Collected data
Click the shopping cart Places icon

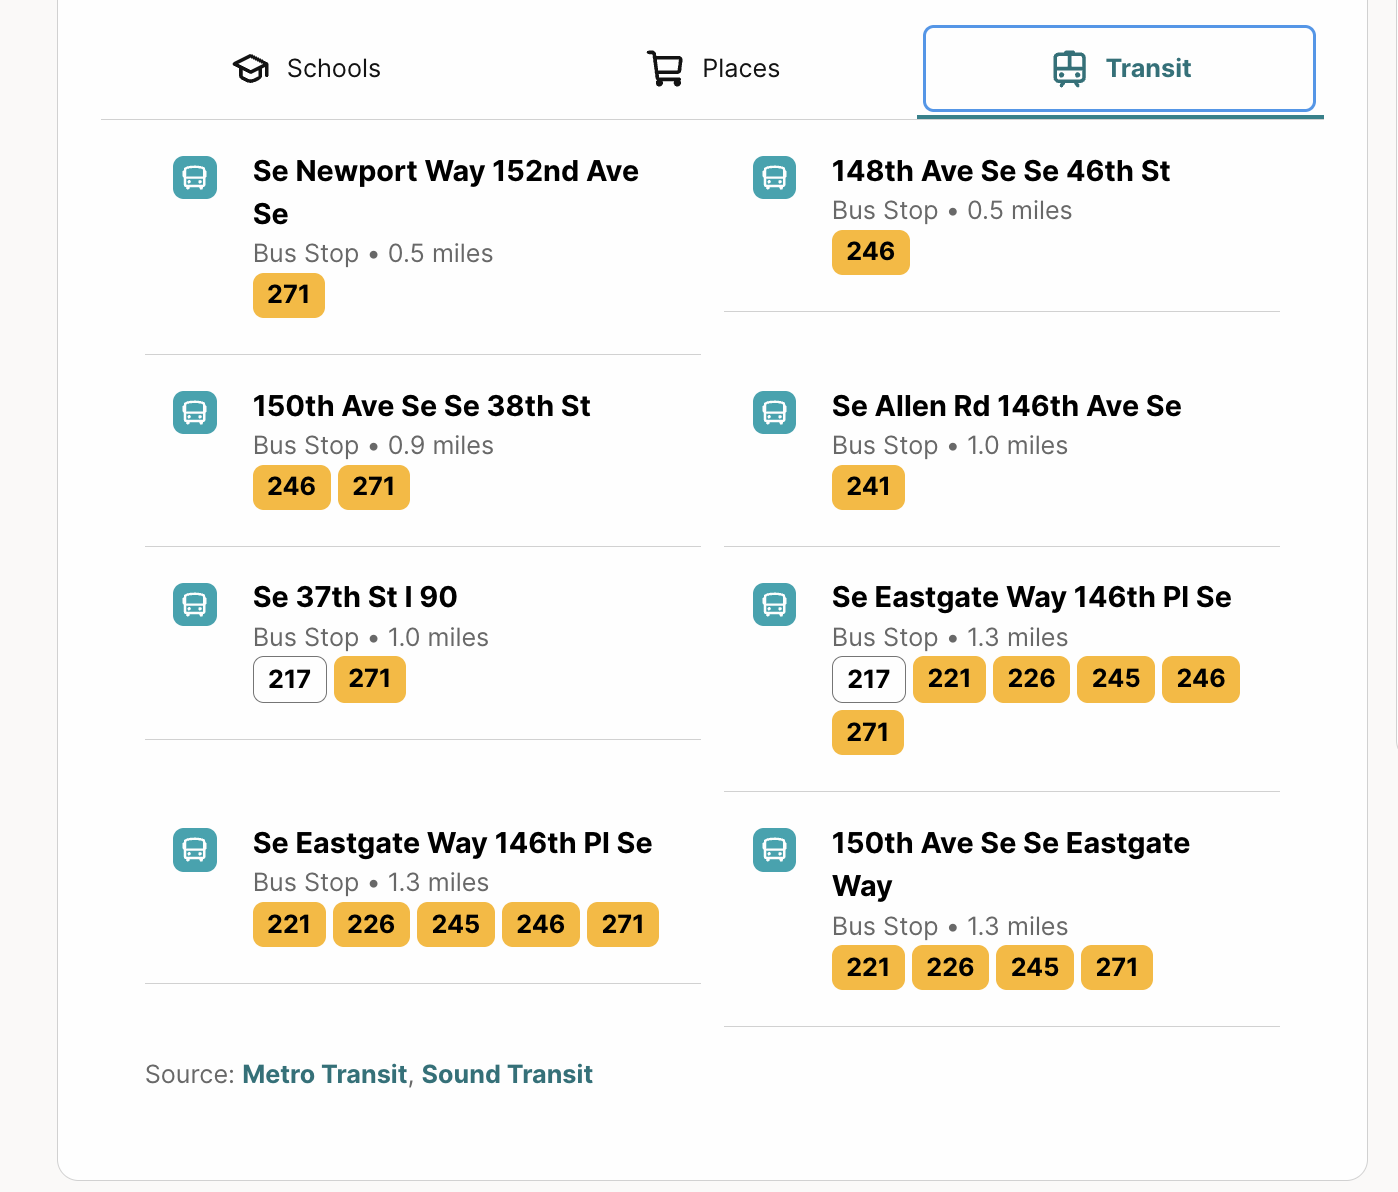(x=665, y=69)
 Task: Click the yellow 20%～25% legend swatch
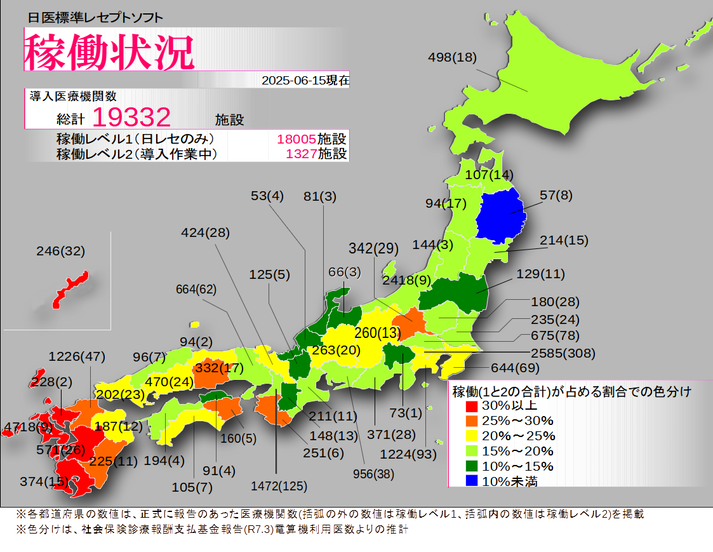pyautogui.click(x=472, y=436)
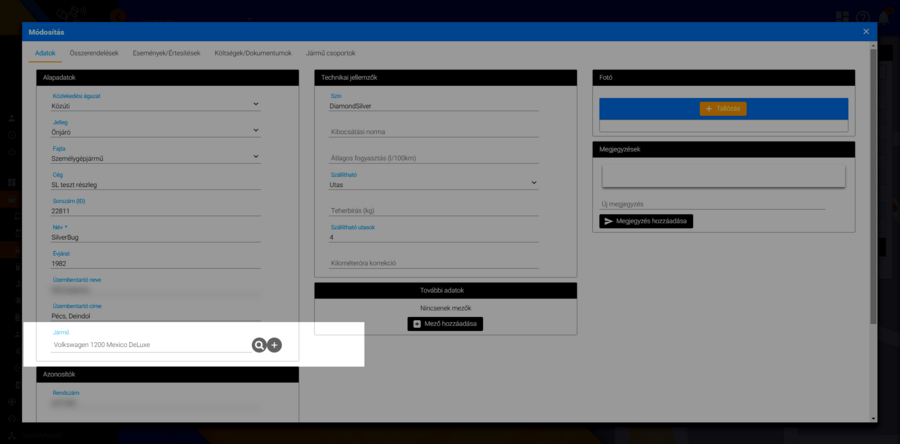Viewport: 900px width, 444px height.
Task: Click the Név field containing SilverBug
Action: pyautogui.click(x=155, y=238)
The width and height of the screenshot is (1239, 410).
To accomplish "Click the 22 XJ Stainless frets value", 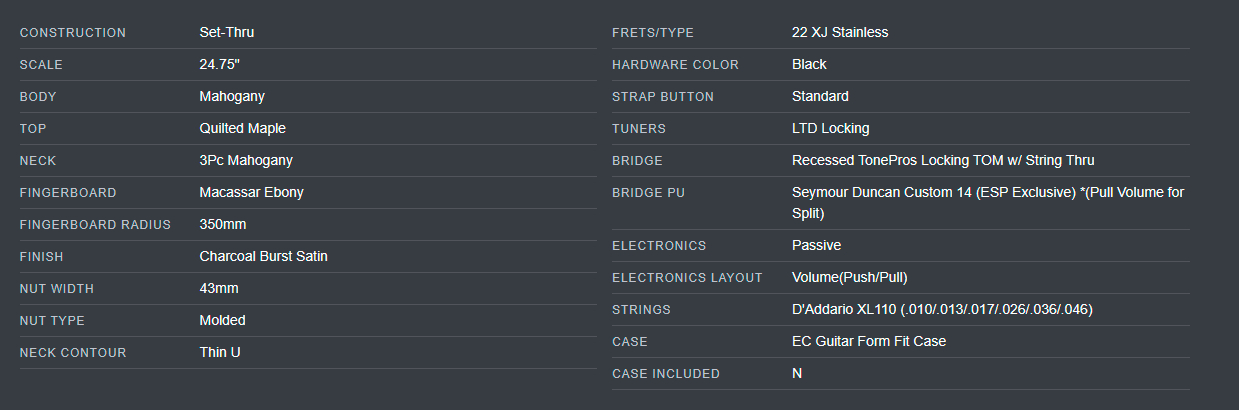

Task requirements
Return the opening line of the data above and every line after it up to and including the line that holds "The width and"; pictures stay out.

Answer space
Click the shopping cart Places icon

(x=665, y=69)
 Task: Click the yellow 20%～25% legend swatch
pyautogui.click(x=472, y=436)
Viewport: 900px width, 444px height.
Task: Click the Név field containing SilverBug
Action: pyautogui.click(x=155, y=238)
The width and height of the screenshot is (1239, 410).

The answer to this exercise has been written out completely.